With pictures omitted, restate the data word for word.
#### Provided data
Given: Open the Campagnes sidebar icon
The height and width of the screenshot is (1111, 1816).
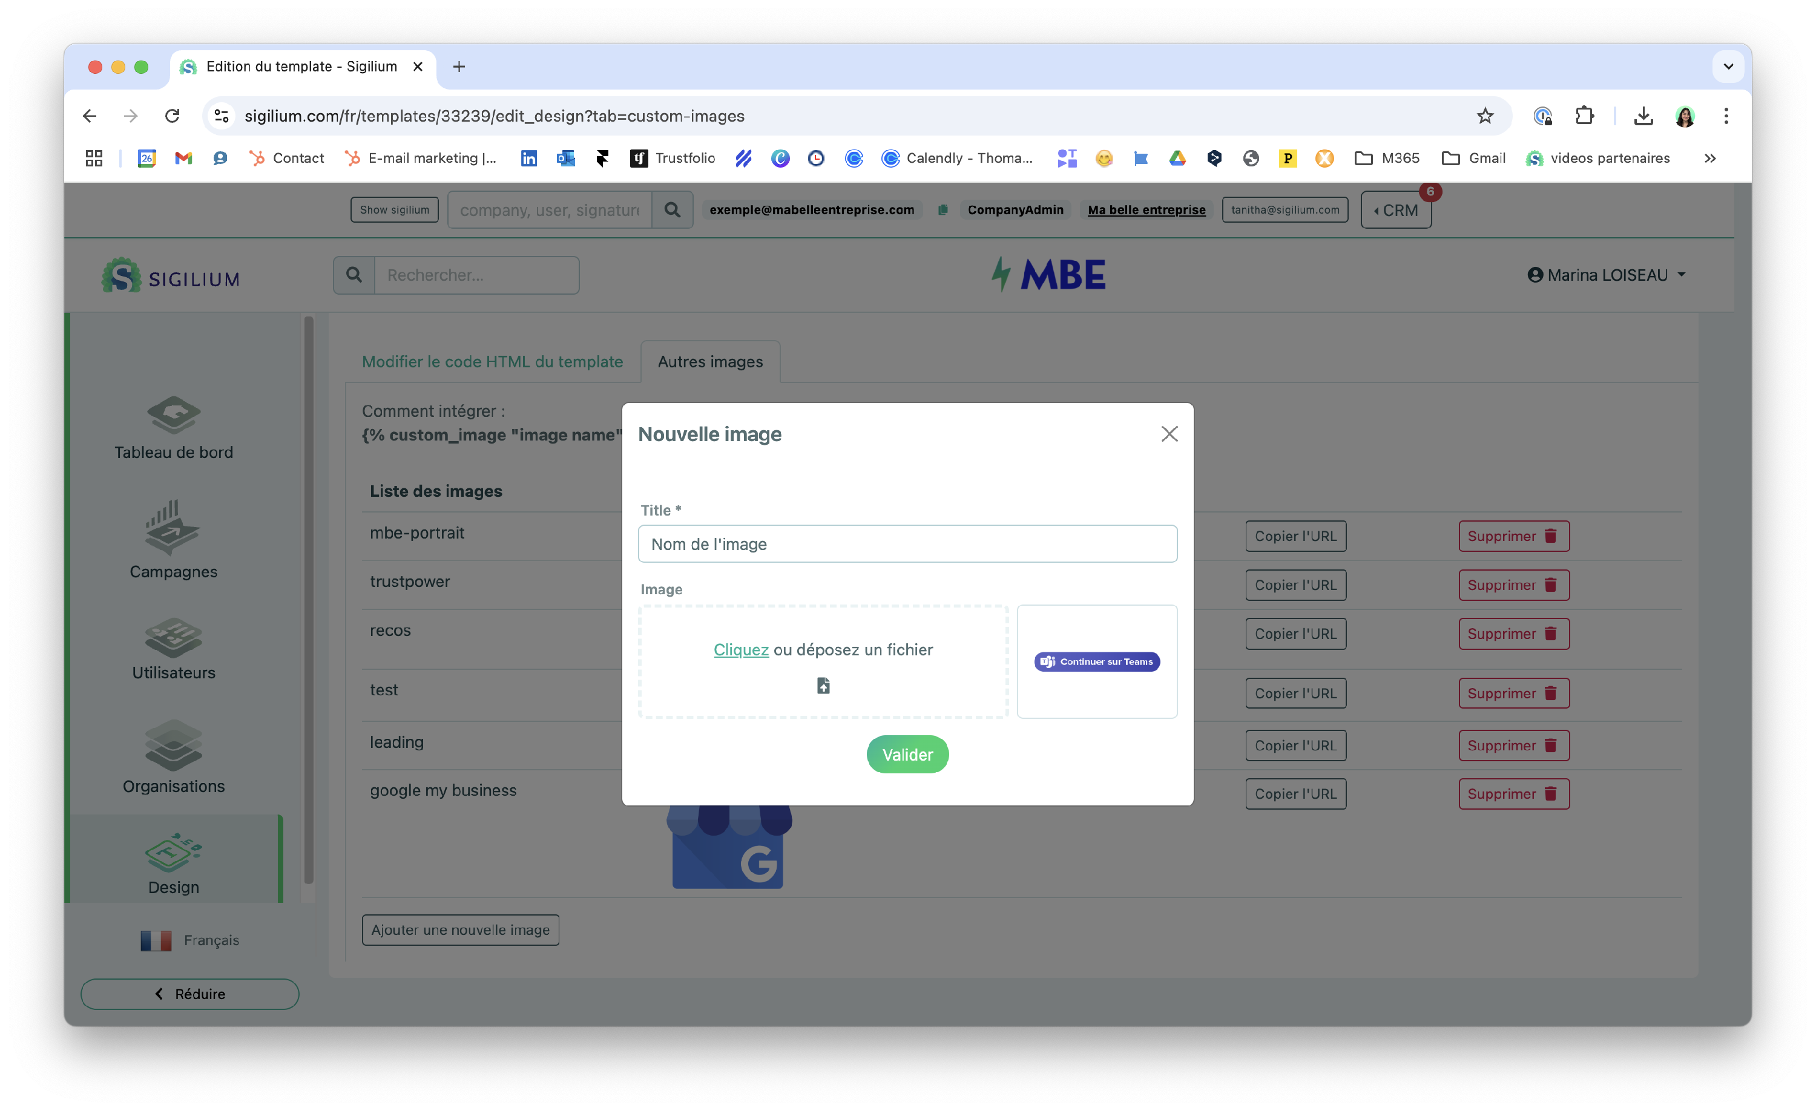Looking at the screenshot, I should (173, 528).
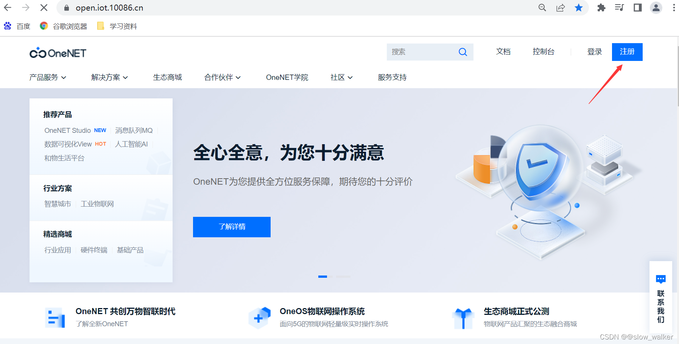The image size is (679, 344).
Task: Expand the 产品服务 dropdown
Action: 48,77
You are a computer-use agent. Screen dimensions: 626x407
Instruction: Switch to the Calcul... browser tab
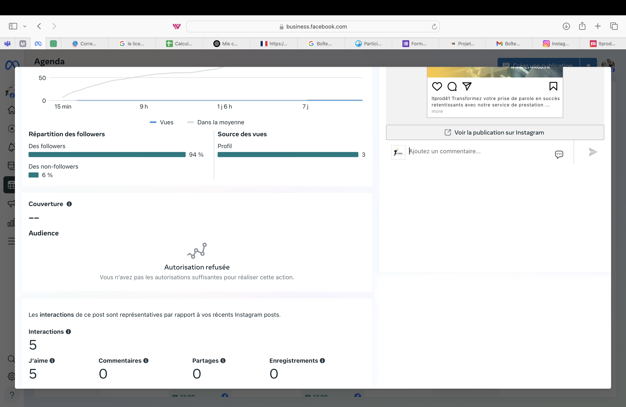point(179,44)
########
**Exercise solution**
Given: Open the Campagnes sidebar icon
The height and width of the screenshot is (1111, 1816).
Looking at the screenshot, I should (173, 528).
The image size is (679, 344).
Task: Expand the 产品服务 dropdown
Action: 48,77
You are a computer-use agent. Screen dimensions: 626x407
Instruction: Switch to the Calcul... browser tab
point(179,44)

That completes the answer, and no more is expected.